What needs to be done -
If a line in the entries below contains "icon", copy it.

——————

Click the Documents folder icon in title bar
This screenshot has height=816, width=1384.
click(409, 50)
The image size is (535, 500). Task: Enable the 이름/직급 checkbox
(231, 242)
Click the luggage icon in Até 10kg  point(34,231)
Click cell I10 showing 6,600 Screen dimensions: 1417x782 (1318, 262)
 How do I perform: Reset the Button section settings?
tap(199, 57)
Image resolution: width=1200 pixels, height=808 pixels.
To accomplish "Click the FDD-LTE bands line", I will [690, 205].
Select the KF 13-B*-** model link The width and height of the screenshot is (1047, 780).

——————

Task response -
Click the Documents folder icon in title bar
Click the luggage icon in Até 10kg  point(34,231)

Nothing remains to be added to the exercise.